En lugar de incendiarse, el filamento de tungsteno se evapora, átomo a átomo. Algunos átomos rebotan en los átomos de argón y se vuelven a adherir al filamento en forma de cristales diminutos como joyas perfectas. Otros átomos de tungsteno se adhieren al interior más frío del «melocotón» de cristal.

Los átomos «se condensan», dice el Casamentero. Recubren el interior del cristal de metal y convierten el exterior en un espejo.

Con el interior congelado y negro, las bombillas se convierten en espejitos redondos que nos hacen parecer gordos. Hasta al flaco San Destripado, a quien las perneras del pantalón y las mangas siempre se le doblan y le cuelgan alrededor de los tallos huesudos de los brazos y las piernas.

No, no todos nuestros días están llenos de asesinatos y torturas. Algunos son como sigue:

La Camarada Sobrada coge un melocotón y gira la cabeza para verse la cara reflejada en el cristal curvado desde distintos ángulos. Con los dedos de la mano que le queda libre, se estira de la piel flácida por encima de la oreja. Y cuando estira, le desaparece la cavidad oscura que tiene debajo del pómulo de ese lado.

—Esto va a sonar terrible —dice la Camarada Sobrada. Sus dedos sueltan la piel y esa mitad de su cara recupera las bolsas y las arrugas oscuras—. Antes veía fotografías de toda aquella gente encerrada entre alambradas en los campos de exterminio —dice—. De aquellos esqueletos vivientes. Y siempre pensaba: Esa gente podría ponerse cualquier cosa.

El Conde de la Calumnia extiende el brazo hacia ella para recoger sus palabras con la grabadora plateada de bolsillo.

La Camarada Sobrada le da el melocotón a la Baronesa Congelación…

Que dice:

—Tienes razón. —La Baronesa Congelación dice—: Ha sonado espantoso.

Y la Camarada Sobrada se acerca al micrófono y dice:

—Si estás grabando esto, eres gilipollas.

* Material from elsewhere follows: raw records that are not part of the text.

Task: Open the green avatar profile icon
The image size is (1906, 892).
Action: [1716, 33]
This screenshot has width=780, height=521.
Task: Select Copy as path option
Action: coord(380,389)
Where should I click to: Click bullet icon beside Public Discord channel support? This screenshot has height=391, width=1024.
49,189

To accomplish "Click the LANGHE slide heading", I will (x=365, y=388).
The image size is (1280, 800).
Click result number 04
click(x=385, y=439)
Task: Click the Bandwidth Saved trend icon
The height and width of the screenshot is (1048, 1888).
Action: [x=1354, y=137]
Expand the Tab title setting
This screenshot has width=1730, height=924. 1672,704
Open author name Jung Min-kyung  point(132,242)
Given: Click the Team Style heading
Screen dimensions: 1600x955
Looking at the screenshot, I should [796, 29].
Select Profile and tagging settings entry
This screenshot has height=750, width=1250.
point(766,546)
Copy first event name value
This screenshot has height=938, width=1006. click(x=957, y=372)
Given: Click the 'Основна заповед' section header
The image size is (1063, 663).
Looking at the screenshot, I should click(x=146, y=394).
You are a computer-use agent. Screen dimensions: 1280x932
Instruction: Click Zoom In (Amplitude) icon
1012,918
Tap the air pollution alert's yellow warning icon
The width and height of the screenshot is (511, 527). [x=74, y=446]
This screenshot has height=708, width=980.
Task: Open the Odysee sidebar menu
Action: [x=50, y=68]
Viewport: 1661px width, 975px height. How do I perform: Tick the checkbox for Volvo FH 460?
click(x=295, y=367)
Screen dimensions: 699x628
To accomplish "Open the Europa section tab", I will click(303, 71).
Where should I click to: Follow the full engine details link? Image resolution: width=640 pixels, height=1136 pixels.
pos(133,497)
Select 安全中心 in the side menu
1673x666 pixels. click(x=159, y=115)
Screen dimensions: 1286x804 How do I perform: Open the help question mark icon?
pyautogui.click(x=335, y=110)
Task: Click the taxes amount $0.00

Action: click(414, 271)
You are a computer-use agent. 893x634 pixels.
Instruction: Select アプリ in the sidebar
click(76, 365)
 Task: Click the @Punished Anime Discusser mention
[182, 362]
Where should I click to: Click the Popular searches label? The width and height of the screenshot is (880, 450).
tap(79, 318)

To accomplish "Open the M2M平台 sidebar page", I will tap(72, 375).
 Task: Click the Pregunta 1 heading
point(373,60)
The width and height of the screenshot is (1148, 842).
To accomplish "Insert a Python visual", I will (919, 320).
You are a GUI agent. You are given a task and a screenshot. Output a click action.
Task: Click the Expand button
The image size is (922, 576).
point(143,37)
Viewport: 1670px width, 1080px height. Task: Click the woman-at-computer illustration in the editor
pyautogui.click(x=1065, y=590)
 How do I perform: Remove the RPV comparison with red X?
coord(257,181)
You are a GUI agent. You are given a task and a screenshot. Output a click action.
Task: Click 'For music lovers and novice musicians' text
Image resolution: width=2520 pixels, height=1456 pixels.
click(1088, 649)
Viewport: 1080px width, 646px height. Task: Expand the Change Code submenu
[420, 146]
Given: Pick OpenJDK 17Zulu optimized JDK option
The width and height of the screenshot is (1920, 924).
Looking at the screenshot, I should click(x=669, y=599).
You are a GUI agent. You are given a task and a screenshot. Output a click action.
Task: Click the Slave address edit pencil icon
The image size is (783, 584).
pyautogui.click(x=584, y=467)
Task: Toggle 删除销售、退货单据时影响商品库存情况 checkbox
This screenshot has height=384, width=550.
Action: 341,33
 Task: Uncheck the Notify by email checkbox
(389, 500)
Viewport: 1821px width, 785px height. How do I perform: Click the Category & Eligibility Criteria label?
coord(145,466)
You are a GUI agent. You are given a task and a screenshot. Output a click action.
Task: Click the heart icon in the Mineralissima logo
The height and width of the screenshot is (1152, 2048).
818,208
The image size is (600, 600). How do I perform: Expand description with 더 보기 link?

La Baronesa Congelación, con los dientes sueltos y castañeteándole en las encías, con sus enormes dientes blancos estrechándose hasta mostrar su fina raíz marrón, le da el melocotón al Duque de los Vándalos.

El Duque tiene la cola de caballo suelta y el pelo le cuelga delante de la cara. Su mandíbula se mueve en círculos lentos para masticar el mismo chicle de nicotina que lleva masticando desde el principio de los tiempos. El pelo le huele a cigarrillos de clavo.

El Duque le da el melocotón a Miss América, las raíces oscuras de cuyo pelo rubio oxigenado son un indicador del tiempo que llevamos aquí atrapados. Nuestra pobre y embarazada Miss América.

Por encima de nosotros, el árbol parpadea y se queda a oscuras un momento. Durante ese tiempo, no existimos. Nada existe. Un momento más tarde, la electricidad vuelve con un centelleo. Y volvemos a existir.

—El fantasma —dice el Agente Chivatillo, y su voz se oye débil desde detrás de su cámara.

—El fantasma —repite el Conde de la Calumnia dirigiéndose a la grabadora que lleva dentro del puño cerrado.